As suggested above, Little does not investigate neoliberal development policy simply through the assumption that it can be understood as a series of imposed Northern economic models and their subsequent failures. Rather, his case studies focus on the openings-up and foreclosures of strategies of action and political understanding that have become available to the various groups effected by neoliberal reform policies. In this analysis Little is informed, but not blinded, by Foucault’s concept of governmentality, Scott’s notion of ‘legibility’ and more recent discussions of globalised networks. The text shows a keen appreciation of some of the (bitter) ironies of much neoliberal development policy. A central line of inquiry developed by Little is his focus on the permeability and artificiality of the conceptual and policy boundaries evoked in many development narratives.

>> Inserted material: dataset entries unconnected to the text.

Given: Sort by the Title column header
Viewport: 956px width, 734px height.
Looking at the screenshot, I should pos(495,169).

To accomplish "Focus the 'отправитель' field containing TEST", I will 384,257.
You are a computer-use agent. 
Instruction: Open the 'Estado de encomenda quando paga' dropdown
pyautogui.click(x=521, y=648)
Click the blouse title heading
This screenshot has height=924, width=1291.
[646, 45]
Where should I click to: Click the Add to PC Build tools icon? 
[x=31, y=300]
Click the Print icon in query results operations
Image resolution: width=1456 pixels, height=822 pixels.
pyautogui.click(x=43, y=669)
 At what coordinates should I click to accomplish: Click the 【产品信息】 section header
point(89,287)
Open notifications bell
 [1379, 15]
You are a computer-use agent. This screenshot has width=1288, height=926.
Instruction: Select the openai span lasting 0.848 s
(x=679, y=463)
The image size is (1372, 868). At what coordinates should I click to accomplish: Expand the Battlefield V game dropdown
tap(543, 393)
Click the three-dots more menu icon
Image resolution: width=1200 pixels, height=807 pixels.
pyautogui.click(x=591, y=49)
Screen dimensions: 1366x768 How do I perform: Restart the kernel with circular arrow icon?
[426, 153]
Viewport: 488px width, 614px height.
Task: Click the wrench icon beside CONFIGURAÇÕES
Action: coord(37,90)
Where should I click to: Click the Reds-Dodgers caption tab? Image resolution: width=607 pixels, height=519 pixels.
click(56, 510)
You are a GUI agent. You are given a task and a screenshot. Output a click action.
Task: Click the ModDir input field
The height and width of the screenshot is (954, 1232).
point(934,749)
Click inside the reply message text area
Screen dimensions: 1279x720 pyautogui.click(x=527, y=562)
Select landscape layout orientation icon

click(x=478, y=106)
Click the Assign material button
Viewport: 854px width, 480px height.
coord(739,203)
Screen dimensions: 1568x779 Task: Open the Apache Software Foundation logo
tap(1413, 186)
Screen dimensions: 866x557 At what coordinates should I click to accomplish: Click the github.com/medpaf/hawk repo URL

Pursuing a vision of pro-corporate market-led development it is argued that NGOs, IFIs and state governments have created a series of conceptual divisions between the state and private sector, formal and informal markets, dependency and growth which bare staggeringly little relation to the lives of most of those who are supposed to be ‘developed’. In many cases Little suggests 21st century development policy bolsters the power of the central state and international investors in a manner that is both anti-democratic and anti-open-market. In spite of his fierce exposure of contradictions, the overall tone of the text is surprisingly optimistic, regularly coming back to the resilience and adaptability of many of the groups it engages with.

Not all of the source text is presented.